### Your instructions
Extract the text of each entry below exactly, leaving every image behind.

### Exercise data

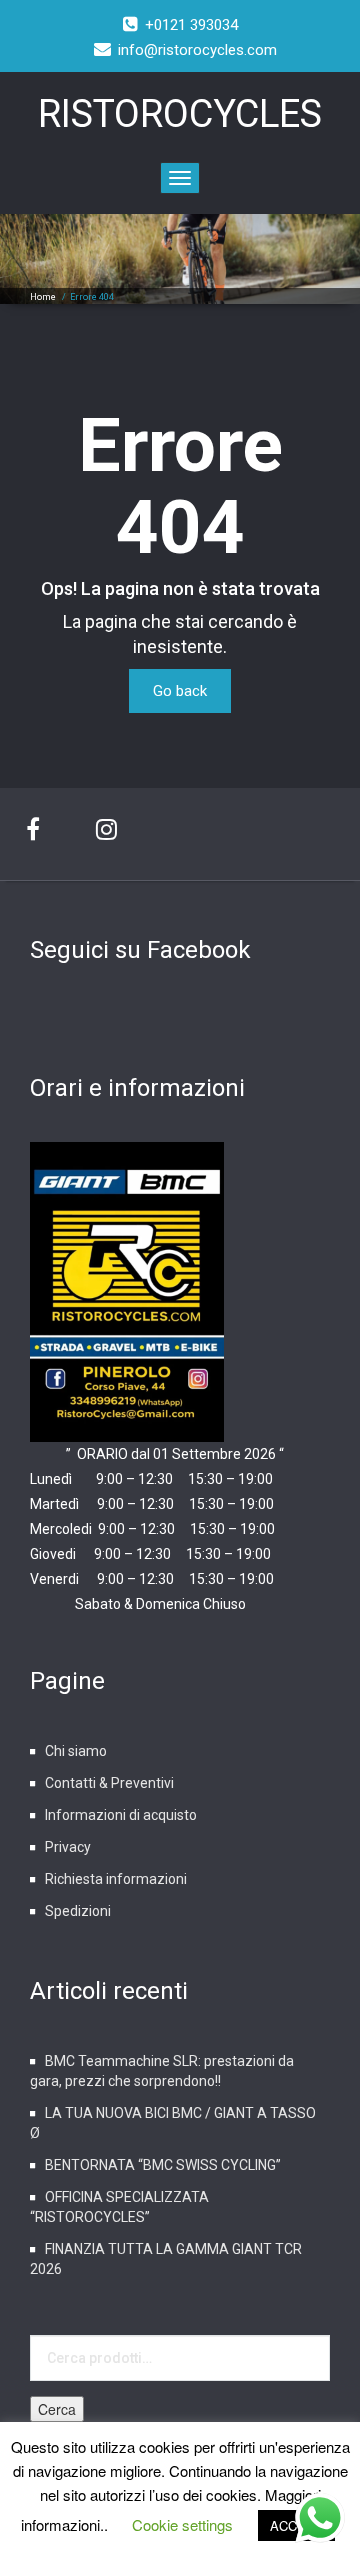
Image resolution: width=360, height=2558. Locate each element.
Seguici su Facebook (140, 950)
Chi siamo (76, 1751)
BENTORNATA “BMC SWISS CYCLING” (163, 2165)
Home (43, 297)
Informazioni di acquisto (121, 1815)
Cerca (57, 2409)
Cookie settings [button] (182, 2524)
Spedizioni (78, 1911)
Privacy (68, 1847)
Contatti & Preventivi (109, 1783)
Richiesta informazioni (116, 1879)
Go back (180, 691)
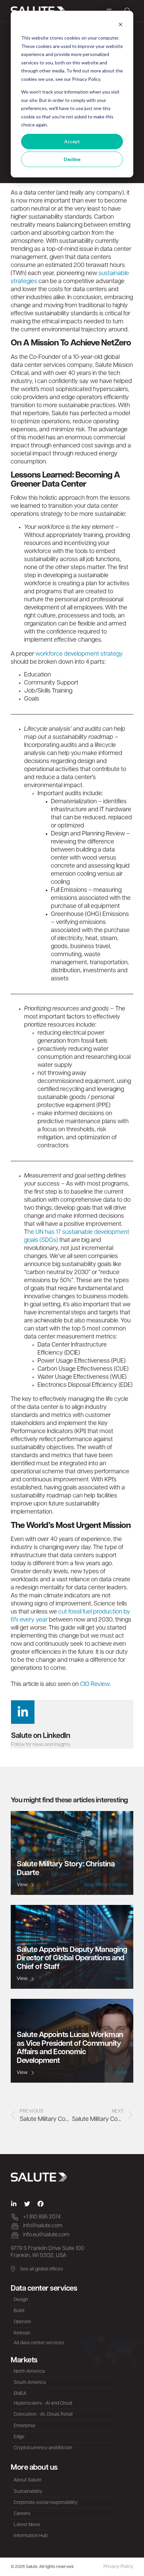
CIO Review (95, 1685)
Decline (72, 159)
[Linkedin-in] (14, 2204)
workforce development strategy (78, 654)
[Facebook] (41, 2204)
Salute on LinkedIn (40, 1736)
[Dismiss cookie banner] (120, 25)
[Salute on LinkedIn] (22, 1712)
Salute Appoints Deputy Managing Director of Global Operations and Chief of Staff (72, 1958)
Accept (72, 141)
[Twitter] (27, 2204)
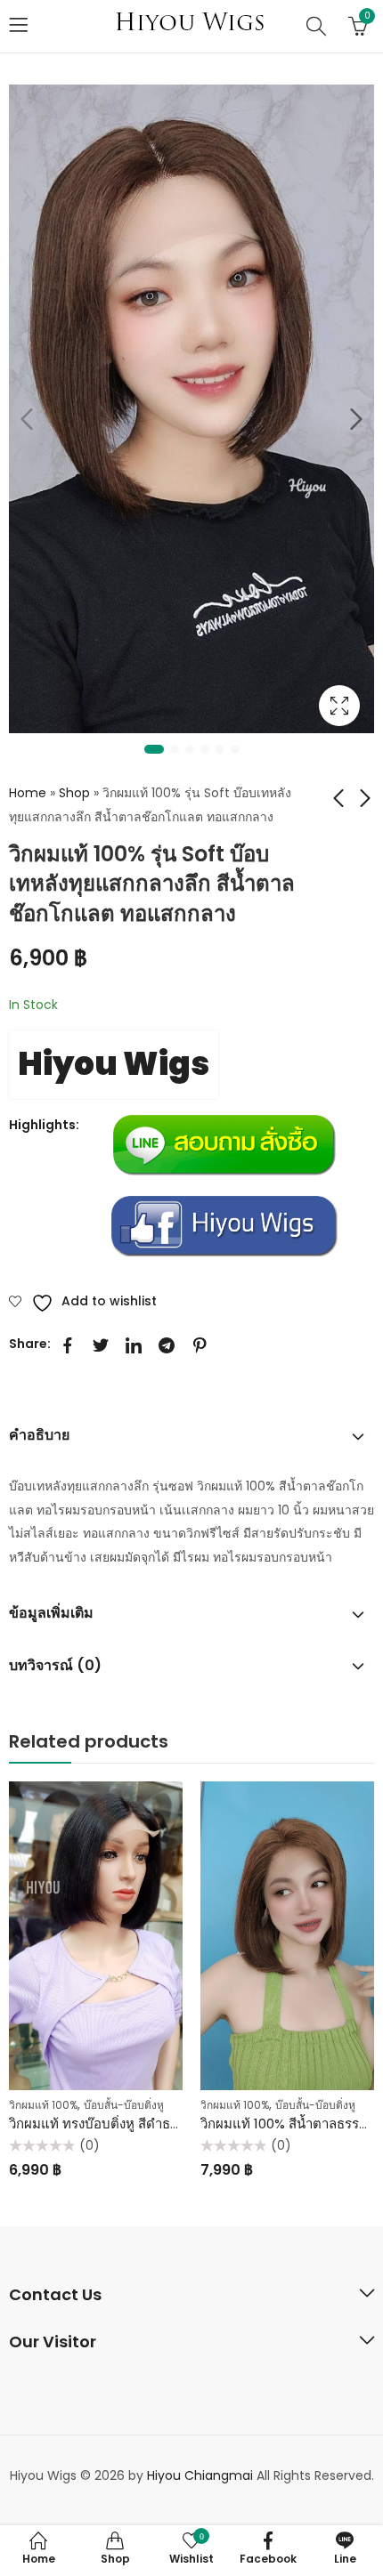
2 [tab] (174, 749)
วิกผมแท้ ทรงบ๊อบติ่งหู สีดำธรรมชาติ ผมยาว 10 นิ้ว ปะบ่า (170, 2123)
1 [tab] (154, 749)
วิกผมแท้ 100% (43, 2104)
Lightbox (339, 705)
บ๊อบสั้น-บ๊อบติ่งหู (124, 2104)
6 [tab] (235, 749)
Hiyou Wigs (113, 1063)
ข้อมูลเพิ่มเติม (51, 1613)
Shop (74, 793)
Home (27, 793)
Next (356, 420)
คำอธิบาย (39, 1435)
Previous (27, 420)
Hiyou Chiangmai (200, 2475)
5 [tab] (220, 749)
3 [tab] (189, 749)
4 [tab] (204, 749)
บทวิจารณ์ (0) (55, 1665)
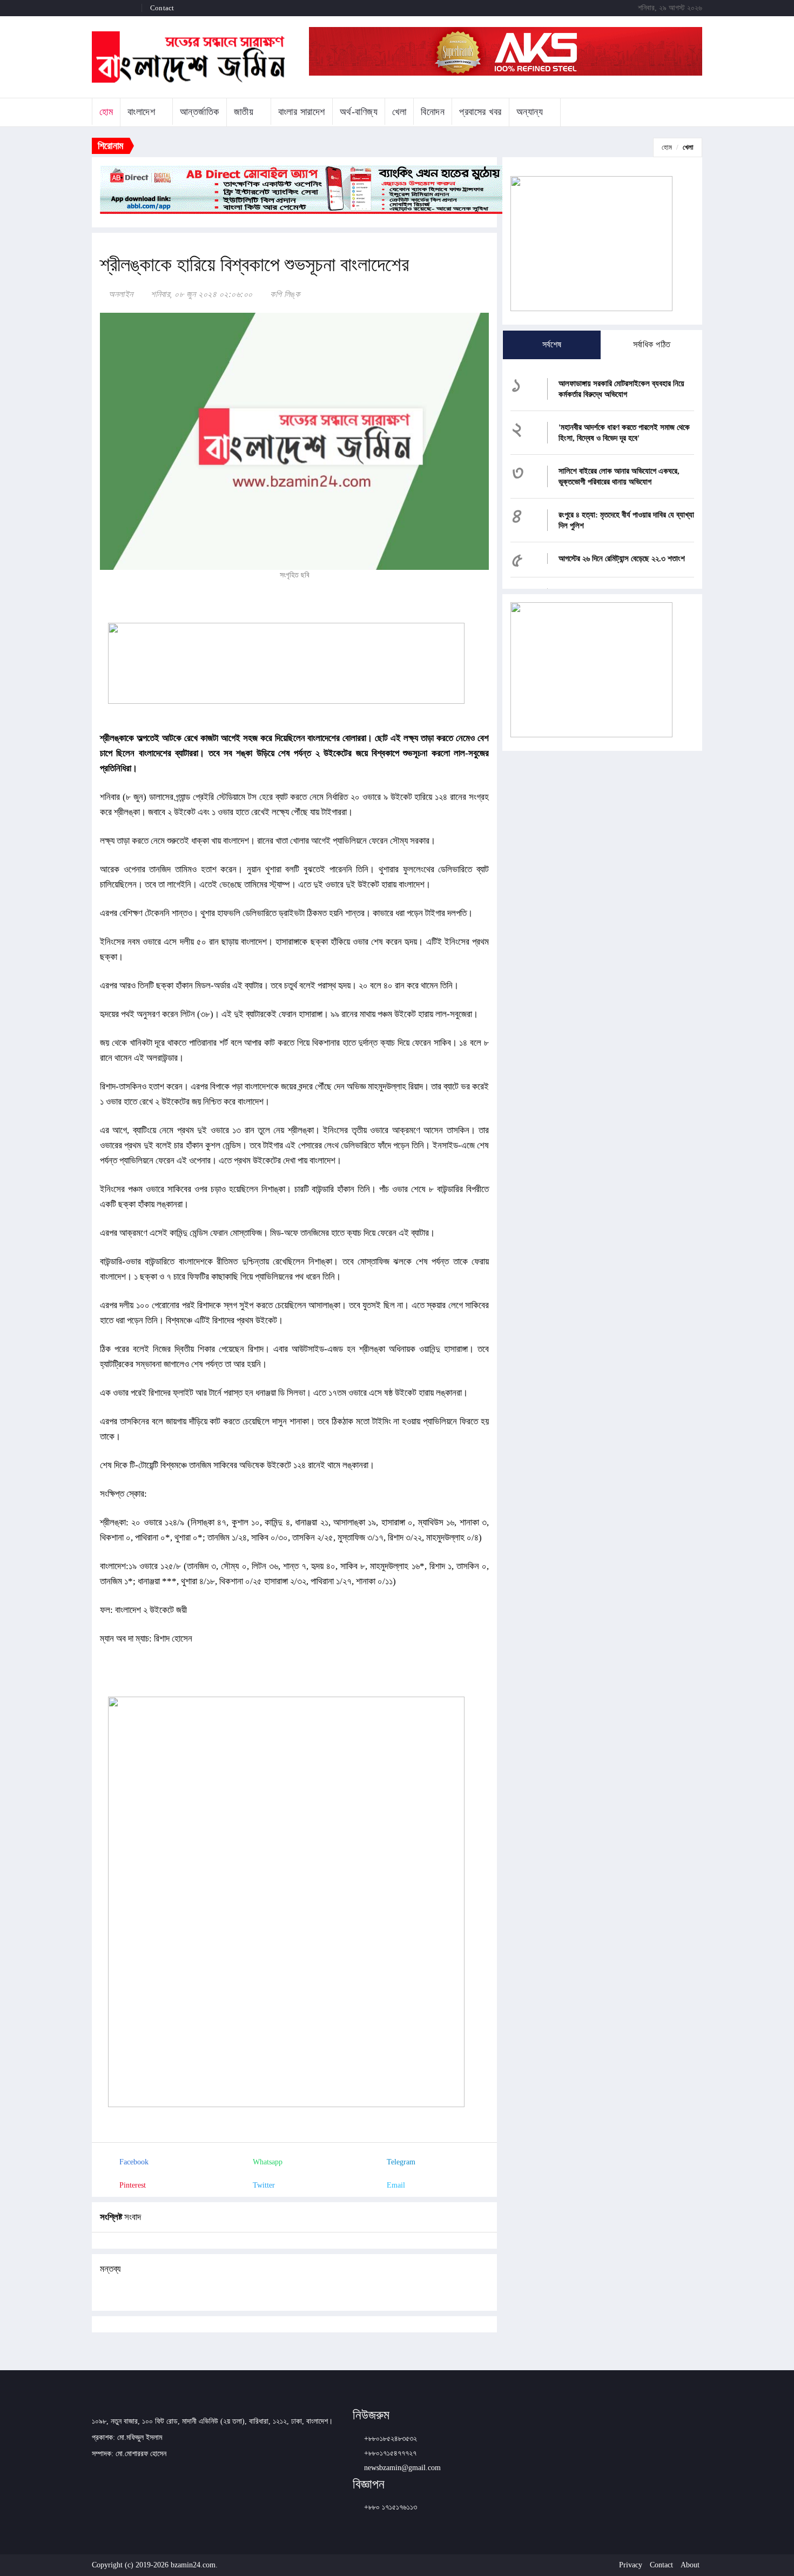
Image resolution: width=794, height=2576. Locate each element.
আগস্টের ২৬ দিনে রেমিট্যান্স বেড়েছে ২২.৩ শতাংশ (622, 558)
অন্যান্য (529, 111)
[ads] (591, 669)
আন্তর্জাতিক (199, 111)
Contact (162, 8)
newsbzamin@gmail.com (402, 2468)
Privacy (630, 2565)
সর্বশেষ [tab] (552, 344)
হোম (106, 111)
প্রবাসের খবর (480, 111)
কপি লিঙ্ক (284, 294)
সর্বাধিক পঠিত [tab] (652, 344)
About (690, 2565)
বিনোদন (433, 111)
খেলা (399, 111)
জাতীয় (244, 111)
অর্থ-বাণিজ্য (359, 111)
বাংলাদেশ (141, 111)
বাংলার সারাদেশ (301, 111)
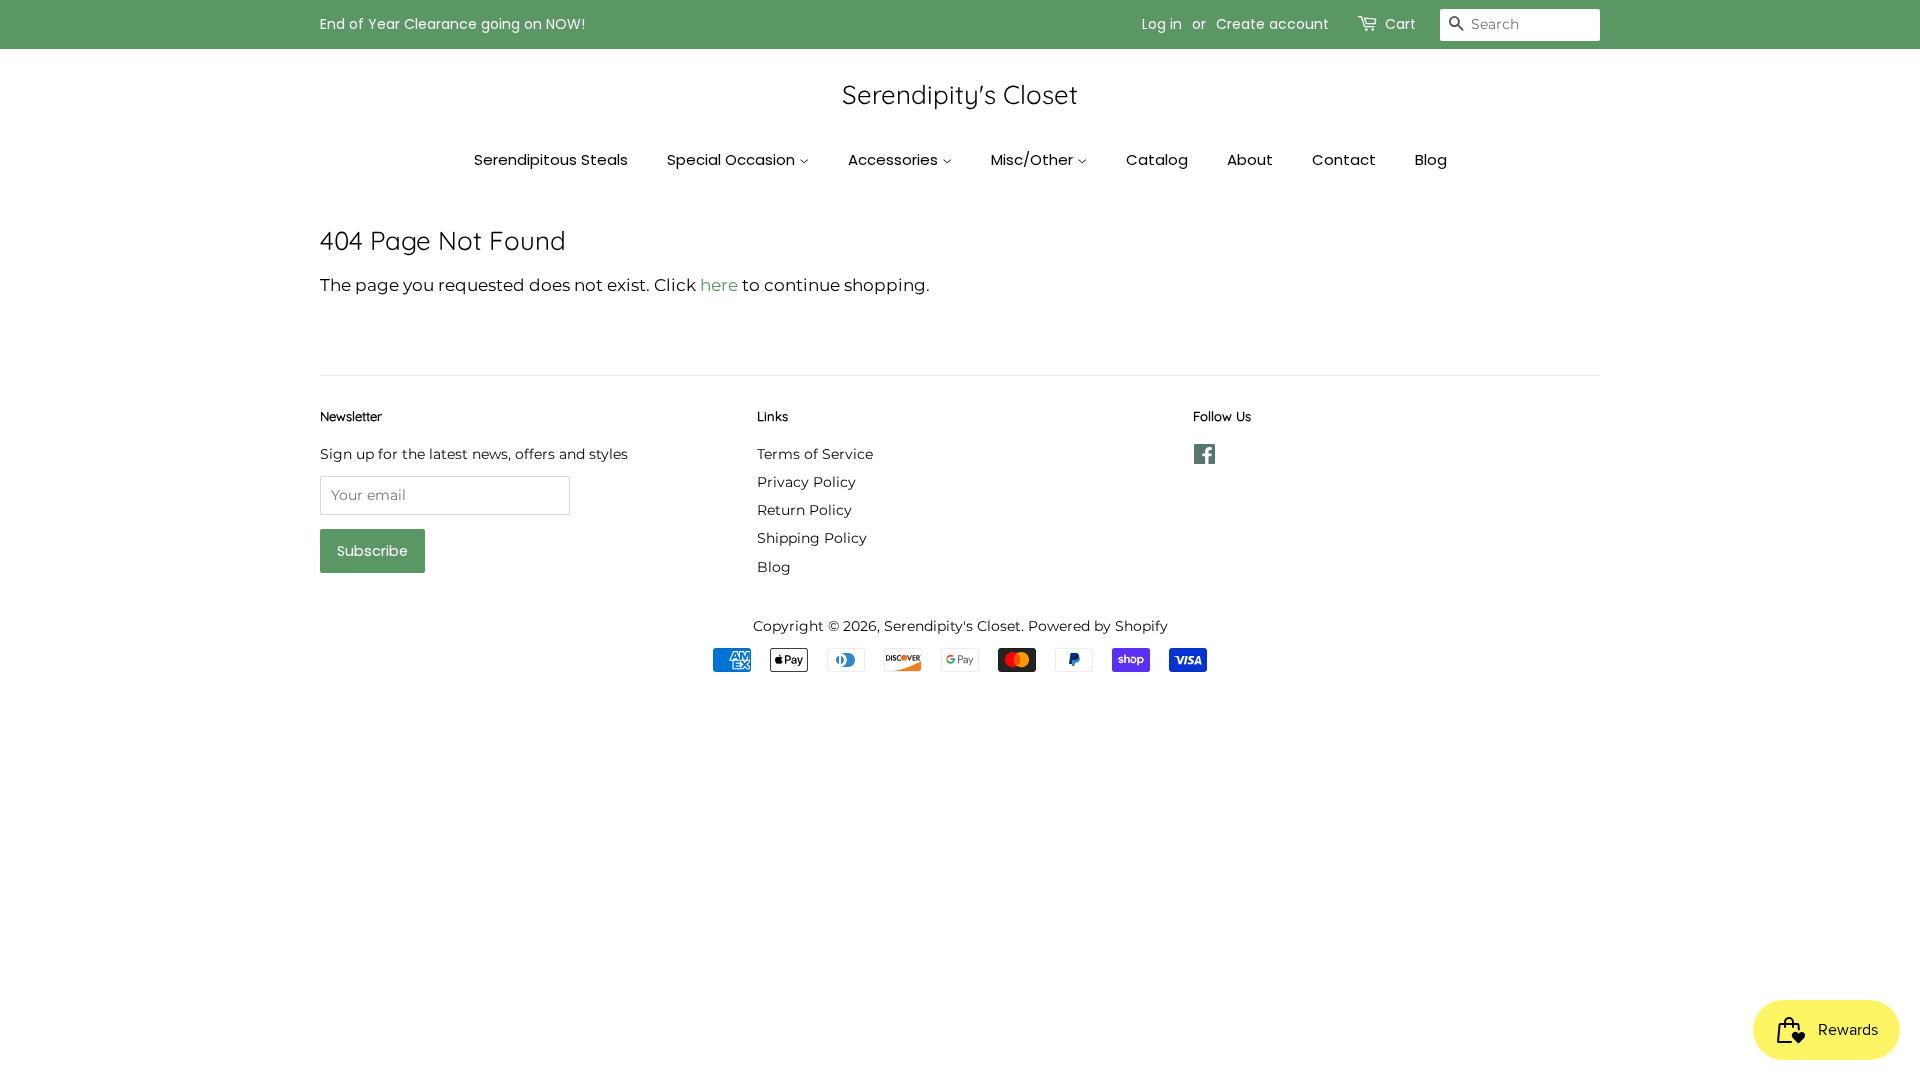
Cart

### Solution to the problem
Image resolution: width=360, height=2558. Locate each element.
Seguici su Facebook (140, 950)
Chi siamo (76, 1751)
BENTORNATA “BMC SWISS CYCLING” (163, 2165)
Home (43, 297)
Informazioni di acquisto (121, 1815)
Cerca (57, 2409)
Cookie settings [button] (182, 2524)
Spedizioni (78, 1911)
Privacy (68, 1847)
Contatti & Preventivi (109, 1783)
Richiesta informazioni (116, 1879)
Go back (180, 691)
CIO Review (95, 1685)
Decline (72, 159)
[Linkedin-in] (14, 2204)
workforce development strategy (78, 654)
[Facebook] (41, 2204)
Salute on LinkedIn (40, 1736)
[Dismiss cookie banner] (120, 25)
[Salute on LinkedIn] (22, 1712)
Salute Appoints Deputy Managing Director of Global Operations and Chief of Staff (72, 1958)
Accept (72, 141)
[Twitter] (27, 2204)
2 [tab] (174, 749)
วิกผมแท้ ทรงบ๊อบติ่งหู สีดำธรรมชาติ ผมยาว 10 นิ้ว ปะบ่า (170, 2123)
1 [tab] (154, 749)
วิกผมแท้ 100% (43, 2104)
Lightbox (339, 705)
บ๊อบสั้น-บ๊อบติ่งหู (124, 2104)
6 [tab] (235, 749)
Hiyou Wigs (113, 1063)
ข้อมูลเพิ่มเติม (51, 1613)
Shop (74, 793)
Home (27, 793)
Next (356, 420)
คำอธิบาย (39, 1435)
Previous (27, 420)
Hiyou Chiangmai (200, 2475)
5 [tab] (220, 749)
3 [tab] (189, 749)
4 [tab] (204, 749)
บทวิจารณ์ (0) (55, 1665)
Image resolution: width=794, height=2576. Locate each element.
আগস্টের ২৬ দিনে রেমিট্যান্স বেড়েছে ২২.৩ শতাংশ (622, 558)
অন্যান্য (529, 111)
[ads] (591, 669)
আন্তর্জাতিক (199, 111)
Contact (162, 8)
newsbzamin@gmail.com (402, 2468)
Privacy (630, 2565)
সর্বশেষ [tab] (552, 344)
হোম (106, 111)
প্রবাসের খবর (480, 111)
কপি লিঙ্ক (284, 294)
সর্বাধিক পঠিত [tab] (652, 344)
About (690, 2565)
বিনোদন (433, 111)
খেলা (399, 111)
জাতীয় (244, 111)
অর্থ-বাণিজ্য (359, 111)
বাংলাদেশ (141, 111)
বাংলার সারাদেশ (301, 111)
Cart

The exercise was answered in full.